_TRECHO DA PÁGINA_
>>

Cerrou de leve os olhos de estrela, abriu um daqueles sorrisinhos curtos de canto de boca e disse exatamente o que eu queria ouvir:
— Ah, pensei em tomar uma cervejinha, né?
Nossos olhares cúmplices se tocaram e eu sorri.
Não há nada em você que não seja exatamente o que eu quero.
"Adeus, tchau, obrigada, até amanhã". Despedidas finalizadas, me viro pra você a fim de decidir o próximo passo, quando vejo com o canto dos olhos uma figura conhecida. Amiga antiga, parece agitada. Não vou me aprofundar muito, mas ela passava por um momento complicado, confuso. A maquete do TCC2 deu errado; níveis invertidos, material jogado fora, trabalheira manual foi pras cucuias. Estava à beira de lágrimas, se me perguntar, mas percebi que o riso desesperado ocupava todo seu ser, concentrando sua energia. Ajudei como pude, num momento tão delicado — e repentino. Passei o telefone de uma cortadora a laser, sugeri uma gramatura de papel, e desejei boa sorte. Ela parecia aflita, mas honestamente, eu não sabia o que fazer. Percebi que você assistia àquela cena tão confuso quanto eu. Quando ela se foi, tensa, mas com uma perspectiva de salvação, nós dois finalmente tomamos nosso caminho: o bar.

<<

_CONJUNTO DE TAREFAS_
(1) No trecho, para onde os dois seguem no final?
(2) Reproduza sem mudar nada a parte do trecho que começa em "Cerrou de leve" e termina em "e eu sorri.".

_CONJUNTO DE DADOS_

>>

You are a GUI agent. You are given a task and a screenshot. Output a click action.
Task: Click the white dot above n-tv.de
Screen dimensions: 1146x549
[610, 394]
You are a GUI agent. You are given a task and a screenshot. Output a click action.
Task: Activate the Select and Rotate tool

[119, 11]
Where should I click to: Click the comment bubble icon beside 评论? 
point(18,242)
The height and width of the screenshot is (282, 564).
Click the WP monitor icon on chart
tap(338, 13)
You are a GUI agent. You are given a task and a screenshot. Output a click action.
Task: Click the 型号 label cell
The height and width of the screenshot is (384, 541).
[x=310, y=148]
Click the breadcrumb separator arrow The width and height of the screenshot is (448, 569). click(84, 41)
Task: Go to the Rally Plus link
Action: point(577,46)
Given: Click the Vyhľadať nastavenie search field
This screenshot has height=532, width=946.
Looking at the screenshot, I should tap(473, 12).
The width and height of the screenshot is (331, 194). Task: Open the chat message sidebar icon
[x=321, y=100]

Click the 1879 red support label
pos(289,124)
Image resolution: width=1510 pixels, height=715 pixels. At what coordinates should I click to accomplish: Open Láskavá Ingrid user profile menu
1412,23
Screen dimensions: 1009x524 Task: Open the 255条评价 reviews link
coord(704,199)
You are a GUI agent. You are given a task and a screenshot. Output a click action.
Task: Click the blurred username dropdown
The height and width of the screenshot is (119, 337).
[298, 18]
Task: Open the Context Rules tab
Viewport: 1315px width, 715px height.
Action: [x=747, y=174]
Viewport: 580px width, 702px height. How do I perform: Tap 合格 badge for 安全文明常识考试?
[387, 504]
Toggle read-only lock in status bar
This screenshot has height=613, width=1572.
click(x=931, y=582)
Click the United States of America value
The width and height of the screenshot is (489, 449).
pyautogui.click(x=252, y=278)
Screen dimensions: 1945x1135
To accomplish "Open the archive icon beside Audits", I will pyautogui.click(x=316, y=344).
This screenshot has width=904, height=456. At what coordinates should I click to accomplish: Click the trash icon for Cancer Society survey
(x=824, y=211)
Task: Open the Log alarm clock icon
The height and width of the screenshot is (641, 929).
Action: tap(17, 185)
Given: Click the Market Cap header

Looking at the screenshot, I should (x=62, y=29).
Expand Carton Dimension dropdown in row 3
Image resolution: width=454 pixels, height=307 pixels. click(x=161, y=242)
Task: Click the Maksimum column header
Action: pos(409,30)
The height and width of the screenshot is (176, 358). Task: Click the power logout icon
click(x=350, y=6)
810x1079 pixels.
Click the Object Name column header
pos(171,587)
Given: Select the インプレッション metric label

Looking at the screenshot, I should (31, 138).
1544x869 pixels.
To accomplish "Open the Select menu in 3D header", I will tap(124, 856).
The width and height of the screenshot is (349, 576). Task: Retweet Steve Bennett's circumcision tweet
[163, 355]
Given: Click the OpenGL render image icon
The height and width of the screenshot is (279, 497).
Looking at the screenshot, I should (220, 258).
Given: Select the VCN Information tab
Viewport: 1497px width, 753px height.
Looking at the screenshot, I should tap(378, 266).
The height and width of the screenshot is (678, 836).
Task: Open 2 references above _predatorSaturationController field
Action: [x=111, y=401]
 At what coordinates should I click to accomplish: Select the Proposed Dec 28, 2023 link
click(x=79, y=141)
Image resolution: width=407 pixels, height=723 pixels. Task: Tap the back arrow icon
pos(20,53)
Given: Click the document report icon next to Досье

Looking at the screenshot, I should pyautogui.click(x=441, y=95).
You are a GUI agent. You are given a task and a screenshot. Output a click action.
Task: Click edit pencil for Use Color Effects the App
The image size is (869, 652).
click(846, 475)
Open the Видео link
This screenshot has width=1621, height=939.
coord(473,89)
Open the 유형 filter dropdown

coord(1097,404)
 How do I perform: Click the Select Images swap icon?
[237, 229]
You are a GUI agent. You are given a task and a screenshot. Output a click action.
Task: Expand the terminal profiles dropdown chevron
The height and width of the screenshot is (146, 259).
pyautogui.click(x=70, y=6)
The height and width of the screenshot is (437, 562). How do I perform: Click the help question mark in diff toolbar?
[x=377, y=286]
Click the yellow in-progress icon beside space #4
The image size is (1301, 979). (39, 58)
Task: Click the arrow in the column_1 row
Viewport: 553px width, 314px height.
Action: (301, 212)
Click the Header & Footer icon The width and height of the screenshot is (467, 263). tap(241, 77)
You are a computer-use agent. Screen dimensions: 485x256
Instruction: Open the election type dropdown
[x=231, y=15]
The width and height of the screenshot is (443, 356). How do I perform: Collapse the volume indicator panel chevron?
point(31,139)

<<

_RESPOSTAS DAS TAREFAS_
(1) Para o bar.

(2)
Cerrou de leve os olhos de estrela, abriu um daqueles sorrisinhos curtos de canto de boca e disse exatamente o que eu queria ouvir:
— Ah, pensei em tomar uma cervejinha, né?
Nossos olhares cúmplices se tocaram e eu sorri.